Hay muchas películas sobre música y músicos, con biografías más o menos rigurosas. Y lo que me suele gustar más es poder oír las obras interpretadas en una sala de cine, a todo volumen. Pero hoy he recordado una del año 1978, Sonata de Otoño, con dos protagonistas femeninas de talla: Ingrid Bergman y Liv Ullmann. La recordaba vagamente de hace tiempo, pero tuve la ocasión de volverla a ver el año pasado. Básicamente trata de la relación de una concertista de piano con su hija.
Por supuesto, es de esas concertistas de largas giras mundiales que antepusieron todo a su profesión (ojo, lo mismo sirve si hubiera sido el padre, no es cuestión de sexos). Eso significa relaciones difíciles, ausencias y falta de cariño, entre otras carencias (para muestra, un botón). Se analiza el drama psicológico, intentando el acercamiento tras un largo periodo sin verse. Hay escenas de una fuerza impactante, de tremendo dolor. En cualquier momento puede estallar todo.
En el mundo artístico se ha justificado siempre el desencuentro familiar debido a los frecuentes viajes. Parece obvio. Y no digamos si el triunfo acompaña a dicho artista. Quizás sea más fácil compararlo con los cantantes modernos o los actores. También hoy los medios de comunicación facilitan que la distancia sea más llevadera. Pero el concertista de piano, para colmo, aún estando en su casa, suele estar aislado si los programas que debe preparar le desbordan. A los niños se les inculca que nunca deben interrumpir el estudio. La habitación del piano es sagrada e impenetrable. Puede parecer exagerado, pero es así.
Afortunadamente, yo pude sortear este obstáculo de la manera más sencilla: mi hija, en la cuna o en el parquecito, dormía como un lirón junto al piano. Llegamos a pensar que era sorda e ¡incluso se lo consultamos al pediatra! Y creció jugando al lado del piano sin problemas. Y cuando tenía algo que decirme me lo decía y yo le respondía. Estaba claro que esto iba a ser sólo una etapa y no toda la vida, así que tuve claro que era mejor no perdérmela.

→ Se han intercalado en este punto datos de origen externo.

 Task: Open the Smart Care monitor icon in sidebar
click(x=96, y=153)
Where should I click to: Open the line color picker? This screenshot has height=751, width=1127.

Por desgracia, conozco casos en los que la relación ha sido mucho más distante, dejando ciertas secuelas en el comportamiento, por decirlo de una manera sencilla. Incluso conozco un caso extremo con final trágico del hijo. Pero es eso, extremo.
Retomando la película, esta vez me quedé de piedra con la escena final. Perdonad si lo cuento, pero no estoy desvelando el desenlace de una intriga sino un comportamiento. Después de hora y media de tensión, de discusiones, de encuentros y de soluciones, cuando parece que va a acabar bien (y, en efecto, lo parece) la concertista realiza una llamada a su representante que, a la vez, es su administrador. Es impresionante ver cómo se transforma cuando empieza a hablar de dinero, de cuánto tiene en la cuenta, de que el coche que le iba a regalar a su hija va a ser el viejo y el nuevo se lo compra para ella... En fin, tras el drama humano sólo había dinero. Ni siquiera música. Conciertos, más conciertos para ganar más dinero.
No deberíamos dejar que, en nombre del Arte o de la Música, las personas que nos rodean puedan sufrir. Es compatible la vida familiar con el concertismo. Incluso los viajes se pueden realizar acompañado, las fechas se pueden ajustar en bloques, se puede rechazar lo que no tengamos muy claro. ¿No os habéis preguntado alguna vez, viendo a las grandes glorias, qué se les había perdido por aquí? ¿Nunca tienen bastante?
Me gustaría pensar que, al menos en un principio, el motor de esta vida fue la música y su amor a ella, y no únicamente el de ver subir la cuenta corriente.